## [Assignment]
Among the lines below, keep only those from the one containing "Počet (495, 425)" through the one containing "Erotický veletrh (737, 2329)", and reproduce them exactly.

══════════

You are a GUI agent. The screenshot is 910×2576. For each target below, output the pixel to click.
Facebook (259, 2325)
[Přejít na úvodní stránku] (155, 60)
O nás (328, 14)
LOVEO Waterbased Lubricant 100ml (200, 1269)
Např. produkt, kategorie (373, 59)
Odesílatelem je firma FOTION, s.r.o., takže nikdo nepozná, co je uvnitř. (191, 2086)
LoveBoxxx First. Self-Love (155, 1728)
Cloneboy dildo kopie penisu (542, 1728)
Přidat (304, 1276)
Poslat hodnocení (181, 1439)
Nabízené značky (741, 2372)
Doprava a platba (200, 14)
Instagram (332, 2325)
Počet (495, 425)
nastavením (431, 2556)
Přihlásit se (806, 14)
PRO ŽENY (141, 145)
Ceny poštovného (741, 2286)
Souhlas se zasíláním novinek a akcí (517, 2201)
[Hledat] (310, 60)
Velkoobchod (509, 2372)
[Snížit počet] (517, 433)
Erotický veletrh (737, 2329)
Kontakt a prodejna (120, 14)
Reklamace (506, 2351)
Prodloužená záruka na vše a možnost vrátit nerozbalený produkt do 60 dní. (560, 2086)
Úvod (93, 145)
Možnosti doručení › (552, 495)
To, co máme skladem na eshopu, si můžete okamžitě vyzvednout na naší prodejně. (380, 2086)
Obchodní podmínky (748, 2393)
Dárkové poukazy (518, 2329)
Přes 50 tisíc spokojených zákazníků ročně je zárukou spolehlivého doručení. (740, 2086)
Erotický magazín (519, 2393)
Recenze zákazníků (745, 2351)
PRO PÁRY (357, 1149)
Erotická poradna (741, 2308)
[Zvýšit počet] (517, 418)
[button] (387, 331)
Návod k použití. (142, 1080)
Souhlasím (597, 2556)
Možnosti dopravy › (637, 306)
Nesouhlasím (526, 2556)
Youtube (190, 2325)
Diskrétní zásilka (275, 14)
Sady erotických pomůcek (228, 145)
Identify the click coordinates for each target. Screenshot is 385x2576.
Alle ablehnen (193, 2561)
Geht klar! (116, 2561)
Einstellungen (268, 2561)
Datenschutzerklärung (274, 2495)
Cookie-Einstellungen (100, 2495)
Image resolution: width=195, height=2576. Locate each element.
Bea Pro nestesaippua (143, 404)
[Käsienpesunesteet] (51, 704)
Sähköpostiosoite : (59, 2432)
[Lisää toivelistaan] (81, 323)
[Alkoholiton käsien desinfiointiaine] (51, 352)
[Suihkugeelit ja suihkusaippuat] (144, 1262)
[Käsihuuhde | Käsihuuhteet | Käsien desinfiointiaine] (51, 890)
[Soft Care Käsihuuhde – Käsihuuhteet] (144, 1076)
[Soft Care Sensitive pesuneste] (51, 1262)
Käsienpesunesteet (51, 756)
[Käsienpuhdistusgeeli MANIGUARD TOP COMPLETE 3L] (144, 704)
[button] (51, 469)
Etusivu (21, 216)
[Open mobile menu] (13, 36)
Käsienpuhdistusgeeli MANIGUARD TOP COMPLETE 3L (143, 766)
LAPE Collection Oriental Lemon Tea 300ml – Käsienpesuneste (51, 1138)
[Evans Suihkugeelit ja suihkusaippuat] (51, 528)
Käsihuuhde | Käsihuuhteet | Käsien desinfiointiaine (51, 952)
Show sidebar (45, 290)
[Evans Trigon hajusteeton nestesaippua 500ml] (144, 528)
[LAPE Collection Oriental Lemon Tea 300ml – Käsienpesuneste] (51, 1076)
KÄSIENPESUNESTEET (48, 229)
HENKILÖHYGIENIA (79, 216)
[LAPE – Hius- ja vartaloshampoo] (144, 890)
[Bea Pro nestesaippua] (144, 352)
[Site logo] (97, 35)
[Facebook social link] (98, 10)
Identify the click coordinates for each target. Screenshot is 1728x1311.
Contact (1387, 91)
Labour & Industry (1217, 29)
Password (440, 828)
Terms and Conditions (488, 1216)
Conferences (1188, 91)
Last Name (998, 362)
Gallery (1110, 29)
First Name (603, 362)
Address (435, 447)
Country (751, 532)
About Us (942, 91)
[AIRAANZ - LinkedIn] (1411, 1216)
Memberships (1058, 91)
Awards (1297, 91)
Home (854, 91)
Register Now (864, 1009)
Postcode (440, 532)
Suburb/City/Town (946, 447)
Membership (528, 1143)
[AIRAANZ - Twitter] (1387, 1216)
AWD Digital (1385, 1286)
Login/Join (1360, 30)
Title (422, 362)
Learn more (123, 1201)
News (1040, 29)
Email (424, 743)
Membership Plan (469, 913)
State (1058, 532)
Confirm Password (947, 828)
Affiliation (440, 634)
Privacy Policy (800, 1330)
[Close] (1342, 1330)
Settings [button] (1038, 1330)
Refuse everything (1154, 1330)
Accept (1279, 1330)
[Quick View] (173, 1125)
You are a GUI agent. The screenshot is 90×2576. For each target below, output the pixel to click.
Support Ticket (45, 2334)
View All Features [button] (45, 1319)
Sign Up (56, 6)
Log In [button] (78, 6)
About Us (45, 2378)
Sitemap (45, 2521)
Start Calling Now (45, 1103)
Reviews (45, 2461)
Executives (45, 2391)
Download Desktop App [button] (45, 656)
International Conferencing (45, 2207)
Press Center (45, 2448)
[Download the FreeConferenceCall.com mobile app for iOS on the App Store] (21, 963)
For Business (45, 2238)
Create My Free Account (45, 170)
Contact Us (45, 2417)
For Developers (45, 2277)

══════════

## [Answer space]
Počet (495, 425)
nastavením (431, 2556)
Přihlásit se (806, 14)
PRO ŽENY (141, 145)
Ceny poštovného (741, 2286)
Souhlas se zasíláním novinek a akcí (517, 2201)
[Hledat] (310, 60)
Velkoobchod (509, 2372)
[Snížit počet] (517, 433)
Erotický veletrh (737, 2329)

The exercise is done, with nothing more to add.